The flight to quality and search for yield is continuing with the yield on the ten-year treasury falling to 1.456% at the close after a 1.414% intraday low. Those are four year lows and very close to a historic low at 1.394%. The yield on the 30-year treasury hit 2.205% intraday, which was a historic low. The record close at 2.241% is just below the prior record low close of 2.251% in January 2015. These yields reflect the movement of cash from overseas in search of yield and safety. More than $13 trillion in overseas government bonds are now trading at a negative interest rate. You have to pay the government to hold your money.

This is one of the few things that could lift the equity markets next week. Investors looking for a return greater than those government bonds may be forced to look at high yield bonds or equities.

This is payroll week with the ADP Employment on Thursday and the Nonfarm Payrolls on Friday. The consensus estimate on the ADP is 150,000, down from 173,000 jobs reported for May. The consensus range was 100,000 to 209,000. The consensus estimate for the Nonfarm report is 180,000, significantly higher than the 38,000 actually reported for May. The consensus range is 130,000 to 235,000 so a diverse group of opinions. After the Brexit vote, the job numbers no longer matter to the Fed. There is almost no way they could hike in July so the jobs are just a data point for later in the year.
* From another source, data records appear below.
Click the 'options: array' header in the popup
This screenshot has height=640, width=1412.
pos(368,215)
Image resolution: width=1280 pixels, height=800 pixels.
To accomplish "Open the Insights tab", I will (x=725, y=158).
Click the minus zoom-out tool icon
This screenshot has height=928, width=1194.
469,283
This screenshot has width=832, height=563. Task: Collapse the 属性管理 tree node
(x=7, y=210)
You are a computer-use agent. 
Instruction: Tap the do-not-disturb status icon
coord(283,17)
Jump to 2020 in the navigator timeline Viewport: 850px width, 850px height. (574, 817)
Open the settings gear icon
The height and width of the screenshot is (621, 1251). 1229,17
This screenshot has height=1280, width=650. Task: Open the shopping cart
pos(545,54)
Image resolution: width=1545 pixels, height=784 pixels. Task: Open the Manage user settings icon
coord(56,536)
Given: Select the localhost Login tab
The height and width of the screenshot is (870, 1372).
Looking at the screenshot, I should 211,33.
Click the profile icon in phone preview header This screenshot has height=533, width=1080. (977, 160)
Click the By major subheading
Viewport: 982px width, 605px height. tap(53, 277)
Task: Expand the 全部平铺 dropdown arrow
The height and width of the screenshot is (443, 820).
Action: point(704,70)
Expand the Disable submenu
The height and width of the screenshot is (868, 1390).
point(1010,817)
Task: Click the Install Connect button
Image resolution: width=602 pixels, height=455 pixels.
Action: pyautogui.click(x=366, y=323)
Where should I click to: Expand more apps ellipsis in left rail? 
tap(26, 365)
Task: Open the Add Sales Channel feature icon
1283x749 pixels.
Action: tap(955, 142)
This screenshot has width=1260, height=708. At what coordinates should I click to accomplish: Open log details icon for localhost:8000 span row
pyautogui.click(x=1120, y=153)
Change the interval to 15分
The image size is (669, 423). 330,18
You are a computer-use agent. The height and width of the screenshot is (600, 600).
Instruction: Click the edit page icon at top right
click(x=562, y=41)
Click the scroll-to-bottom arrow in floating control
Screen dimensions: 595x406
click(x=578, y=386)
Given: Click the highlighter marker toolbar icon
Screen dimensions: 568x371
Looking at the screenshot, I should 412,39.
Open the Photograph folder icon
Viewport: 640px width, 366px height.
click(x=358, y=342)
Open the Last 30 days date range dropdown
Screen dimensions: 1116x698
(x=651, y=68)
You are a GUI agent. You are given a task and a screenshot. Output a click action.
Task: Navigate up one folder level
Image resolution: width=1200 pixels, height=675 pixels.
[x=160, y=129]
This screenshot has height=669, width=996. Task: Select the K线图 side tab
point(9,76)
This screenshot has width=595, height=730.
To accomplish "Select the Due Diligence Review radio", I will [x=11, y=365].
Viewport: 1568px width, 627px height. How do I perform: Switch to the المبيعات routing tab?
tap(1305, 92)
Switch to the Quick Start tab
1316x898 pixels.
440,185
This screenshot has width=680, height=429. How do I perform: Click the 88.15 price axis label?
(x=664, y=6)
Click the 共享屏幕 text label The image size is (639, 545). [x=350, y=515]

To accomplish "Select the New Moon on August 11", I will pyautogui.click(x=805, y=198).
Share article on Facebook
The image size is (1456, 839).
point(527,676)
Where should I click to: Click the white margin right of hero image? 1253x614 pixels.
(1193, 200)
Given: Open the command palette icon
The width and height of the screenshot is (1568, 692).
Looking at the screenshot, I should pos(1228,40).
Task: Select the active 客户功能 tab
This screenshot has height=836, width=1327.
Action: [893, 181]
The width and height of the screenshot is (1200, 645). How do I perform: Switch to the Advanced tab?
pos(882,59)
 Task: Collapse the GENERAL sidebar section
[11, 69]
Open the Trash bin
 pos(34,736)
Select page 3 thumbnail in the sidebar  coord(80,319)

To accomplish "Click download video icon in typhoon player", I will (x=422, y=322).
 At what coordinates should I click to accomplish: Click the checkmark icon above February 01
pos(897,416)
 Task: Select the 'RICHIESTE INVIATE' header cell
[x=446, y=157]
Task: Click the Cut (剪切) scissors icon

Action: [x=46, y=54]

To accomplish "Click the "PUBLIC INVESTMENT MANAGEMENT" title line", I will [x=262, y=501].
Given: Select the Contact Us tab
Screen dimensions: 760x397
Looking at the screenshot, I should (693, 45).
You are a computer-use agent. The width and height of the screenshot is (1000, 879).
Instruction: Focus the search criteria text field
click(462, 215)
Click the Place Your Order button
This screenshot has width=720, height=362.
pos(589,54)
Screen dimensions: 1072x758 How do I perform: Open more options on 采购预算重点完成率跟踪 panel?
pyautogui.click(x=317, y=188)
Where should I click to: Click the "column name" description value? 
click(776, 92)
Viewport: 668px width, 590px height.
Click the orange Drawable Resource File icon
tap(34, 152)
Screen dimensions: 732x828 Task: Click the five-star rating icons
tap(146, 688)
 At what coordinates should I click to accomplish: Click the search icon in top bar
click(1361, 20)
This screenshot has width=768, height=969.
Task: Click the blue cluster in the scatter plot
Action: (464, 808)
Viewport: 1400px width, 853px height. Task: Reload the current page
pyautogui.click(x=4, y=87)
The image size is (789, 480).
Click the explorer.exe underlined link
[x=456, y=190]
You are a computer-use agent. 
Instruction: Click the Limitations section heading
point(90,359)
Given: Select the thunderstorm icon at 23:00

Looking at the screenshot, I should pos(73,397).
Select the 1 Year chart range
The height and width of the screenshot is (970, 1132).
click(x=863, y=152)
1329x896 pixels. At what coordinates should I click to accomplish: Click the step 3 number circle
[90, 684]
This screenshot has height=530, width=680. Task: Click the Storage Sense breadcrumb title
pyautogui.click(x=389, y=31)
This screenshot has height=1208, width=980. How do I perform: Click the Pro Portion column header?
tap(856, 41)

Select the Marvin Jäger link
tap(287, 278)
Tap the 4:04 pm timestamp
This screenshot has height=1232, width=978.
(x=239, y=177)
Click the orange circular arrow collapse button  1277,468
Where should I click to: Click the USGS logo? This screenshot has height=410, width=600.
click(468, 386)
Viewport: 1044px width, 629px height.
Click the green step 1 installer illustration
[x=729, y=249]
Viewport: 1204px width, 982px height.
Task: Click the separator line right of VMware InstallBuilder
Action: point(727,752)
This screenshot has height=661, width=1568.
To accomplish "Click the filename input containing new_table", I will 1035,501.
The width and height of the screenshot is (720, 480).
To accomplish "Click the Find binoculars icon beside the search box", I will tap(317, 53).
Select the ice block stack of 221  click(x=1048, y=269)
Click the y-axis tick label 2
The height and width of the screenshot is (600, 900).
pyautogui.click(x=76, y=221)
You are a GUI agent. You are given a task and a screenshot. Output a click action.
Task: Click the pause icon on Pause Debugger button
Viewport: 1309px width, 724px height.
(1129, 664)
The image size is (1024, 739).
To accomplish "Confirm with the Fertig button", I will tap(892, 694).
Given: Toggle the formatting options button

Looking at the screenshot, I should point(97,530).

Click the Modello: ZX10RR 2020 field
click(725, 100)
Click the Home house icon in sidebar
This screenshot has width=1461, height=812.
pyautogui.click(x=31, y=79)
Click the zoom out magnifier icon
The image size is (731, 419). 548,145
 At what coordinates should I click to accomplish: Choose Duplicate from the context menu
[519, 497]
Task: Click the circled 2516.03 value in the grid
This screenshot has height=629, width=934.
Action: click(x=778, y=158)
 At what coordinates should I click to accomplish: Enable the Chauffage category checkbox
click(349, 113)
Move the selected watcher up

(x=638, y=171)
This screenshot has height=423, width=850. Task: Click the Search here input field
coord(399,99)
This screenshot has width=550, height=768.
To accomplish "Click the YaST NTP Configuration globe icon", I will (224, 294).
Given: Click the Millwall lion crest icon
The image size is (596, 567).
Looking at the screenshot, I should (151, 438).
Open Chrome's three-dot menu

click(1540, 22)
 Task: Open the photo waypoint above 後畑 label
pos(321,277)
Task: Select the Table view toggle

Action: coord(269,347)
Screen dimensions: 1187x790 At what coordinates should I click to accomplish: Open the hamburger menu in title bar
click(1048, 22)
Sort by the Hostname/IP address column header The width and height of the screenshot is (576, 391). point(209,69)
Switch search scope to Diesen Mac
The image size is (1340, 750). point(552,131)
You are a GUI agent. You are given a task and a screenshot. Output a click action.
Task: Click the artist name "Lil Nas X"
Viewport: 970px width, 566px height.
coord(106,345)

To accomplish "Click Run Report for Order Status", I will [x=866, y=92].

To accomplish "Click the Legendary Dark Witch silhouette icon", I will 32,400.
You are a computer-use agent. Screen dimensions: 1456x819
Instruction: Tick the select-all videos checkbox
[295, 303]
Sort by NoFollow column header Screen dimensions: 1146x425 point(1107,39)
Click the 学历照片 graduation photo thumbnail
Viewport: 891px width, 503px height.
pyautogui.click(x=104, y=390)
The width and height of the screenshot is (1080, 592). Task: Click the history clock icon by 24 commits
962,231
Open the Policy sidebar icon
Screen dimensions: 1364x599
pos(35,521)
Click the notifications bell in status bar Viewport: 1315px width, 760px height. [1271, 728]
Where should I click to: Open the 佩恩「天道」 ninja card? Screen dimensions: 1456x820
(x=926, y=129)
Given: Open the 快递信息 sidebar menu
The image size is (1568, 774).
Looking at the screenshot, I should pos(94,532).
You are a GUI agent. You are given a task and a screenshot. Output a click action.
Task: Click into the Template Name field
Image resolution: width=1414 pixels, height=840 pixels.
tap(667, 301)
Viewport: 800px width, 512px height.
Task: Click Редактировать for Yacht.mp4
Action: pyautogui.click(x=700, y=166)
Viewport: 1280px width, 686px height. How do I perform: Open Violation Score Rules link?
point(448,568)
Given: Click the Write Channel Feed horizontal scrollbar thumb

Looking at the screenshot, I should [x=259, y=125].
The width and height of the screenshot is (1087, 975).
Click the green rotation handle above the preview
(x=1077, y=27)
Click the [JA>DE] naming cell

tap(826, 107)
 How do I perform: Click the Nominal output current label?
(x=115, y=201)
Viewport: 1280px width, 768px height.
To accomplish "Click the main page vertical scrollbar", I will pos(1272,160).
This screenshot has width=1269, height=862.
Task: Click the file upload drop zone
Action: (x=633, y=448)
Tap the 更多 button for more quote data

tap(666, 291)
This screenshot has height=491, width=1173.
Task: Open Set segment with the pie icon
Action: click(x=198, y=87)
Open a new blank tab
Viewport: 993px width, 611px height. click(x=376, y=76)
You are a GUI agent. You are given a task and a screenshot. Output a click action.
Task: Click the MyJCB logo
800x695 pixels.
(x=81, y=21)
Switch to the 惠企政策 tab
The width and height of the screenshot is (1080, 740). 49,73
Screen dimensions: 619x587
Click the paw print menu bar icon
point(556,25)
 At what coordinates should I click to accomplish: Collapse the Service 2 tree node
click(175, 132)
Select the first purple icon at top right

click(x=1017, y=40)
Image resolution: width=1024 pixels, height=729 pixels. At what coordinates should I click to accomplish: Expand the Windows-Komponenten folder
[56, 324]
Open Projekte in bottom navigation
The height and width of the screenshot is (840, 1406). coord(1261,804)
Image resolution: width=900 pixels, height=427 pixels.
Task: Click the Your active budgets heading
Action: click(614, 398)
The FOMC minutes for the June meeting will be released on Wednesday and after the sudden change in direction for the majority of Fed members, this report will be scrutinized even harder than prior reports to try and determine what happened.

In stock news Tesla ($TSLA) shares recovered from a sharp drop in afterhours trading on Thursday when the NHTSA said it was investigating a fatality that occurred in a Model S while being controlled by the autopilot. Tesla said that was the first fatality in more than 130 million miles.

The car was traveling at a high rate of speed and a truck and trailer coming from the other direction turned in front of the Model S. The car did not brake because the autopilot did not differentiate between the sudden appearance of the white trailer and the very bright sky. The car went under the trailer and sheared the roof completely off the car. The Model S continued down the road another half mile before hitting a telephone pole and snapping the pole in half.

The driver was a strong supporter of Tesla and bragged about using all the technological features of the car to their limits. When bystanders approached the car there was a DVD player still playing a Harry Potter movie so apparently the driver was not paying attention to the road.

Tesla and Mobileye (MBLY), the maker of the Autopilot software, were quick to remind everyone this is not a self-driving car. The Autopilot is designed for keeping you in your lane, changing lanes, etc. It is more of a cruise control on steroids and not a self-driving system.

Tesla shares fell to $205 from a close at $212 in afterhours when the initial news was released. After the full details became public, shares rebounded to close at $216 on Friday.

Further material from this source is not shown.